An it-cleft sentence has this structure: It Cleft sentences:IT + BE (+ NOT AND/OR ADVERB) + EMPHASIZED WORD/PHRASE + THAT (WHO) CLAUSE For example, Mike took Sally to the party on Saturday. It was Mike who took Sally to the party on Saturday. The emphasis is on the subject. The emphasis also varies.

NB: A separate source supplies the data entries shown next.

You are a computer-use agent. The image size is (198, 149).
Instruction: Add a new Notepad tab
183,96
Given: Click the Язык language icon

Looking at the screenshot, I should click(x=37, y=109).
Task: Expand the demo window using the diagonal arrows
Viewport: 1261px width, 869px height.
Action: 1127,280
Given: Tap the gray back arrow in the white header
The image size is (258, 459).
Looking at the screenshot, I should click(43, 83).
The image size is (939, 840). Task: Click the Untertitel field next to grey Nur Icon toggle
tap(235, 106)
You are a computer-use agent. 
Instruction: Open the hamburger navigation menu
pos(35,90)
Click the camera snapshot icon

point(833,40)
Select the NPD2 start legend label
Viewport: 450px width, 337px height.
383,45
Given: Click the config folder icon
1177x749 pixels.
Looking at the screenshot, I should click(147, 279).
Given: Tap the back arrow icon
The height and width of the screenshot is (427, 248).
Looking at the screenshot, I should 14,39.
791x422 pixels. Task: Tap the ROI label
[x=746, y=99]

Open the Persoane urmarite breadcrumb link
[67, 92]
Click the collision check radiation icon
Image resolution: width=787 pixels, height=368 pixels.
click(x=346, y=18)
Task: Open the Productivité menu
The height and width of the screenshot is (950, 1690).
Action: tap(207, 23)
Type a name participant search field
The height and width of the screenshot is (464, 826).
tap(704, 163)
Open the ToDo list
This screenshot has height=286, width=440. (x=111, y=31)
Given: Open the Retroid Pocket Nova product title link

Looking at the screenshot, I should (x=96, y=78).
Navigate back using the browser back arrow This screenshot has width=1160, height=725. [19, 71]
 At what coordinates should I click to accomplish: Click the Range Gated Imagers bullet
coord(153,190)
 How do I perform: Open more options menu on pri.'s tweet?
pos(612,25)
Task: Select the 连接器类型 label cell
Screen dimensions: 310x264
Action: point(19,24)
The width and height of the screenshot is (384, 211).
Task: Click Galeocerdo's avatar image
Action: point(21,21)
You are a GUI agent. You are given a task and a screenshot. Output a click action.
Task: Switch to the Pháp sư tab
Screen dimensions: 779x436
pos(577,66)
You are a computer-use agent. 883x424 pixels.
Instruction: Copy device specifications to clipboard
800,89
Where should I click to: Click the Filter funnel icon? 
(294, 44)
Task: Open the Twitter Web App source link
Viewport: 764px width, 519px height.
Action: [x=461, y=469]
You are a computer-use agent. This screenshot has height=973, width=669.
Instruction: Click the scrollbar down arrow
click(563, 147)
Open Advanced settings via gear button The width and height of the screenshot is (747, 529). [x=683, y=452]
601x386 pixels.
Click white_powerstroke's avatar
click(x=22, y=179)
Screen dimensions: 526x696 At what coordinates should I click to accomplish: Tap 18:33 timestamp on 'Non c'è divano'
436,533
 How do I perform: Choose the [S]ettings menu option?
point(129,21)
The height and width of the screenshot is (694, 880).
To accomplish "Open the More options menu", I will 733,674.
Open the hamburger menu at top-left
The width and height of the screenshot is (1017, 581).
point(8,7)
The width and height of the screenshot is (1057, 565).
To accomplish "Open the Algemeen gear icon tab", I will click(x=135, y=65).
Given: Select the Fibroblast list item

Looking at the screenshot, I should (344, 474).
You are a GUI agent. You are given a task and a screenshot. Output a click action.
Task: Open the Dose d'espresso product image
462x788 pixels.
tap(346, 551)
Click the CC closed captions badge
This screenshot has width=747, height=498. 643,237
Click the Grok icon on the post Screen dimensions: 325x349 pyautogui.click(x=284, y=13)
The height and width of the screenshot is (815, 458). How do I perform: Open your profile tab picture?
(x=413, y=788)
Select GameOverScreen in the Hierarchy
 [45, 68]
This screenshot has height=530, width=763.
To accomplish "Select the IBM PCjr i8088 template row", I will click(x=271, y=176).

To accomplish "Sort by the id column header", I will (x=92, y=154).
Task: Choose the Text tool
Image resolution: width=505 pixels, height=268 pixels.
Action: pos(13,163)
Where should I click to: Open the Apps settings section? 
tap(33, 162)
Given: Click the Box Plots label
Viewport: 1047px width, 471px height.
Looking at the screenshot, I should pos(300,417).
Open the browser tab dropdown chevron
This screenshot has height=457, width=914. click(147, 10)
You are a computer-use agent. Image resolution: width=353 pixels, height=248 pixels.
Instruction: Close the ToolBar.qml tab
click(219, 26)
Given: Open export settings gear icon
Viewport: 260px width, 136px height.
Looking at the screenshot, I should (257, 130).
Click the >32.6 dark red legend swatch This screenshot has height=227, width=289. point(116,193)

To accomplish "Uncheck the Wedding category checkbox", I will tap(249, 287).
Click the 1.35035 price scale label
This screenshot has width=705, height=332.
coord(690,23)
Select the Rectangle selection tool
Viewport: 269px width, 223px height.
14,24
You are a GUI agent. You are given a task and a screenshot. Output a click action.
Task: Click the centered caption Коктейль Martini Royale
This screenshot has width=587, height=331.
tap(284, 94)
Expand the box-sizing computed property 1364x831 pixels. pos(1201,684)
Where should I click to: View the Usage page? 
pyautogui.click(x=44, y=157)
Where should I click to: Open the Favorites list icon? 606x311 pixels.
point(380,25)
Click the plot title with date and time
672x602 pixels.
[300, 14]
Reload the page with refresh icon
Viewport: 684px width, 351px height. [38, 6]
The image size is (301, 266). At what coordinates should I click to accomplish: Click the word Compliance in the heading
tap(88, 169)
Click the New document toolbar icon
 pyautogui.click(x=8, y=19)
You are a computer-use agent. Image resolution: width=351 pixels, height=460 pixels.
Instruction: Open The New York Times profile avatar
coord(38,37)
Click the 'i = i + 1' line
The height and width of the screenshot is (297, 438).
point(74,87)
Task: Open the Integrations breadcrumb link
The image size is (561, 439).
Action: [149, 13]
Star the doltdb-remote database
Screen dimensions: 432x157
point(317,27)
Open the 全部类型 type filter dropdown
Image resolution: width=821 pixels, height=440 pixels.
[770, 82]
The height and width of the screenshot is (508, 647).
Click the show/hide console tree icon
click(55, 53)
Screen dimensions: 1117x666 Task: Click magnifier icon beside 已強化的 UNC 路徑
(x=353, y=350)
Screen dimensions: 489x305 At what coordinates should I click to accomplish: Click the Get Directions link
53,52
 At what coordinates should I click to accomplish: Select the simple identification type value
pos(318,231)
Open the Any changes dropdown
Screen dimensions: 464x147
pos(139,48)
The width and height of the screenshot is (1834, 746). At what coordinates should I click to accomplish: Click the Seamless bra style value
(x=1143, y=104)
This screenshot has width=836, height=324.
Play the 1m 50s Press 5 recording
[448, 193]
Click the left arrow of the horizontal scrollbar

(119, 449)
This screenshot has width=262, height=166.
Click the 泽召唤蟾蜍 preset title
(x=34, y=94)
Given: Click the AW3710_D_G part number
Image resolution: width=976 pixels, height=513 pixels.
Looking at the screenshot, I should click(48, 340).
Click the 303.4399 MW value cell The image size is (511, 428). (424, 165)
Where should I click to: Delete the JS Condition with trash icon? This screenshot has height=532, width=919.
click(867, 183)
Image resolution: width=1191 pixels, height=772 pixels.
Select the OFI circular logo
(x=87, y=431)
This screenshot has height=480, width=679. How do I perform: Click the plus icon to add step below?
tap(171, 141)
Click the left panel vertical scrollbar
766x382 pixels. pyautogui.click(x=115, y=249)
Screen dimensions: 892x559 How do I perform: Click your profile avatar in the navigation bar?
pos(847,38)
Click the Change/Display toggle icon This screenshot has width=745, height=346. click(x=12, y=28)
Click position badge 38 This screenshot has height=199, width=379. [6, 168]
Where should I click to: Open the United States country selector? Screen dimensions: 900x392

An wh-cleft/pseudo-cleft sentence has this structure: WH- cleft sentences:WH- Clause + BE + EMPHASIZED WORD / PHRASE For example, Mike took Sally to the party. What Mike did was (to) take Sally to the party. The emphasis is on the action. In these sentence, WHAT means THE THING(S) THAT. The WH-clause must contain a verb. To highlight the action we uses a form of DO in the WH-clause. The highlighted phrase usually contains a bare infinitive or TO + INF. If the highlighted verb is in the continuous or perfect, the form of DO matches it. The boys are taking Sandy to the match. What the boys are doing is taking Sandy to the match.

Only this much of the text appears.